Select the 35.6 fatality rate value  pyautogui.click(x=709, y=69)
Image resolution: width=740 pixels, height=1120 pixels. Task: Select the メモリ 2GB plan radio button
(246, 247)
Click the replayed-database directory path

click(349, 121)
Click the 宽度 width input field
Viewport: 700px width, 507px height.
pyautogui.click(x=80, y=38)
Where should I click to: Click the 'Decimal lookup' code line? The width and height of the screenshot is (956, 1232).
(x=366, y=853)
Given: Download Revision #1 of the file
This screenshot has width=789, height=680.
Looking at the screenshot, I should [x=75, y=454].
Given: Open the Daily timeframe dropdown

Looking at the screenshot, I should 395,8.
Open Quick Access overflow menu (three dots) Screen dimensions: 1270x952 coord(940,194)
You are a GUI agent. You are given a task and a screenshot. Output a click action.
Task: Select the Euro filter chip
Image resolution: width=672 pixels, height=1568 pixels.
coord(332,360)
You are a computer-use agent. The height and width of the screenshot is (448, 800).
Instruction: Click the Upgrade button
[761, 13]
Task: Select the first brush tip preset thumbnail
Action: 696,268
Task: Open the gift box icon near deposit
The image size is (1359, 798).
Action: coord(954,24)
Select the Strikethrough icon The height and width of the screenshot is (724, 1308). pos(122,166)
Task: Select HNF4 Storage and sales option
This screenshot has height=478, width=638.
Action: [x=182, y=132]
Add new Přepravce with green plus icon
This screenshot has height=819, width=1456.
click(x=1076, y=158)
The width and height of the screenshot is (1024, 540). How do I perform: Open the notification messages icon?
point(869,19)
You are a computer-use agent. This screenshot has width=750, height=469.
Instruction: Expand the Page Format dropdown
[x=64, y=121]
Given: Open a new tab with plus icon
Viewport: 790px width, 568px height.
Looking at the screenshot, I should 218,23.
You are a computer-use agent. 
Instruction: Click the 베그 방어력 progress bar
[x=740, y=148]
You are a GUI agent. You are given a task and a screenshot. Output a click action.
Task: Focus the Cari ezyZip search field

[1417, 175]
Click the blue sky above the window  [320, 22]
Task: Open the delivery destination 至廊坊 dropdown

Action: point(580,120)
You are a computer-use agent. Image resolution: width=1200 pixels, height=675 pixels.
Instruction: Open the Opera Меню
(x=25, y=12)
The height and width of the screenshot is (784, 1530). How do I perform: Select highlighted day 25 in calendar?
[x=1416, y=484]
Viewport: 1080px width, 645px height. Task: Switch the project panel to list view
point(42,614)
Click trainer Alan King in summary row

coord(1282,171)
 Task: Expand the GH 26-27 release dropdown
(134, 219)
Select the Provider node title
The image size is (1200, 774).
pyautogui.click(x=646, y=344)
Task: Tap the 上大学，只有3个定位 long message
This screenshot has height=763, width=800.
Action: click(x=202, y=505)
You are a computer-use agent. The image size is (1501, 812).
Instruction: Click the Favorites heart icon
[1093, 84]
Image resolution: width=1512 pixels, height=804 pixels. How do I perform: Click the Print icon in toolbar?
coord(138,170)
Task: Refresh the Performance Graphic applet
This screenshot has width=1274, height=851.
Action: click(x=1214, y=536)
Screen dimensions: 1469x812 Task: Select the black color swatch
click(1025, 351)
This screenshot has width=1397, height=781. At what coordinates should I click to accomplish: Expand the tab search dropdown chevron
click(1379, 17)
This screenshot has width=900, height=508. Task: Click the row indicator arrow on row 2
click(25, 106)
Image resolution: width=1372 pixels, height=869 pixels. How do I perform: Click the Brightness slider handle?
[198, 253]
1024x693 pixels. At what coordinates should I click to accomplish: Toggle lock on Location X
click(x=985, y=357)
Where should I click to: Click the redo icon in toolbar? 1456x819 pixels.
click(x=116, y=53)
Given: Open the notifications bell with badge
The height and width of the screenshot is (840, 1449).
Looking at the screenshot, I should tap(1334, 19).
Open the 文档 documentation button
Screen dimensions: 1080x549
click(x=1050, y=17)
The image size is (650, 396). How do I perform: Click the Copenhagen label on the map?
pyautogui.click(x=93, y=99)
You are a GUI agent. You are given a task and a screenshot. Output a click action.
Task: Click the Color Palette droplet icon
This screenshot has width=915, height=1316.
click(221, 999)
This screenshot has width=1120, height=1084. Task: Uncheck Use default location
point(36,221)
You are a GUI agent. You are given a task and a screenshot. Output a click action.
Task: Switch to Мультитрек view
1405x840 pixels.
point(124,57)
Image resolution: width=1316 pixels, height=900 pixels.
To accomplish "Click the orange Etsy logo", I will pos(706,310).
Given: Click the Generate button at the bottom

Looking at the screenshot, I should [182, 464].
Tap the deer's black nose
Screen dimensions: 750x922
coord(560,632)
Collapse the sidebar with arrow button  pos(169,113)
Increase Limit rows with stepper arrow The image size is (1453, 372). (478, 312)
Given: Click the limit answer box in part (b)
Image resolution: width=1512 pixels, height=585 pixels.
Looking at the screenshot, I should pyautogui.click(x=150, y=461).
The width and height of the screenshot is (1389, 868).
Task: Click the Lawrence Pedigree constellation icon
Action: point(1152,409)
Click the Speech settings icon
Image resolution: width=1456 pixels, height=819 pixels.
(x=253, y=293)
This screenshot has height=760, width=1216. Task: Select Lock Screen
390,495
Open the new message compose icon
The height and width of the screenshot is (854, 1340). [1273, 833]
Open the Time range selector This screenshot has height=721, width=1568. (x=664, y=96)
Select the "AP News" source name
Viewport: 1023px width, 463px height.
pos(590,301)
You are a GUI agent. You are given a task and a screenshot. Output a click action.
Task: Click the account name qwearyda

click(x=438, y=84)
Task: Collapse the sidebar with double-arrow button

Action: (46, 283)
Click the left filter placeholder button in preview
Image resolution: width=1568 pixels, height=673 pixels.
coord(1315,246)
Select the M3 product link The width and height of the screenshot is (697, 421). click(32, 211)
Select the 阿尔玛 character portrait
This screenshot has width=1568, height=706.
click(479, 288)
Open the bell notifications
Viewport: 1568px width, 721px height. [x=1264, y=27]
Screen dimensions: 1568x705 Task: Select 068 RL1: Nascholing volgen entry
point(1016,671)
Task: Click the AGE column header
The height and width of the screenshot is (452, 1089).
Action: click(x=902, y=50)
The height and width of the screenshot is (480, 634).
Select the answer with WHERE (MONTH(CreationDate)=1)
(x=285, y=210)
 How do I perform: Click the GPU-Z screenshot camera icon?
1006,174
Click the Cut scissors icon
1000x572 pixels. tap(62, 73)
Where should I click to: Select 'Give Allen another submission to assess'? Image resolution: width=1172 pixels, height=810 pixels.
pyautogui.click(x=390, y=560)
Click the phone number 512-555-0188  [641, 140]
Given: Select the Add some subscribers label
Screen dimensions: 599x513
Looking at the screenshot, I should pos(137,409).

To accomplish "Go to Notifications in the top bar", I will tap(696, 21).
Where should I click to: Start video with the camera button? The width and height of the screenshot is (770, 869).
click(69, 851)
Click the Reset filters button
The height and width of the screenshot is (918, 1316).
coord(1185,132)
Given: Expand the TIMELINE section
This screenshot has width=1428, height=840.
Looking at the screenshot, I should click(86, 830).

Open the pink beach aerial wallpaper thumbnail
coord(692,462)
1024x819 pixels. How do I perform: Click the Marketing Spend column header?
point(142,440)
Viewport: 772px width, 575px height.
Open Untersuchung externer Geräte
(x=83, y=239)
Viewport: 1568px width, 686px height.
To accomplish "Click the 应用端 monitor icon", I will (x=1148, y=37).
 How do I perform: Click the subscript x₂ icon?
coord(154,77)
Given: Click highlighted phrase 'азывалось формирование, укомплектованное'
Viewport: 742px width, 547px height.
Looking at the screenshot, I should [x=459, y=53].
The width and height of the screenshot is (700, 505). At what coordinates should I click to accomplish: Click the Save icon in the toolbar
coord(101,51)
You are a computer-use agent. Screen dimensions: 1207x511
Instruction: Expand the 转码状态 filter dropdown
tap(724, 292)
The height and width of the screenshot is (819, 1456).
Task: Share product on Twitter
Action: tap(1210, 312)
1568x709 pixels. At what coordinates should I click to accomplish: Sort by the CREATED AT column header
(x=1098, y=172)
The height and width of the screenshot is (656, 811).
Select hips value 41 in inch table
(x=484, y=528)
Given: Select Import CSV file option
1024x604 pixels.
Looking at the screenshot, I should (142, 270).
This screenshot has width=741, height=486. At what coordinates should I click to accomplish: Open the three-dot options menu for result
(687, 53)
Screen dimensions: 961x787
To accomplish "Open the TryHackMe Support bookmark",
────────
目的:
上のデータから、「The height and width of the screenshot is (784, 1530).」を含む行で始まり「point(42,614)」を含む行で終わる部分を、両端の行も含めて一字一句変えずにもう一度書き出してください。

出力結果:
The height and width of the screenshot is (784, 1530). How do I perform: Select highlighted day 25 in calendar?
[x=1416, y=484]
Viewport: 1080px width, 645px height. Task: Switch the project panel to list view
point(42,614)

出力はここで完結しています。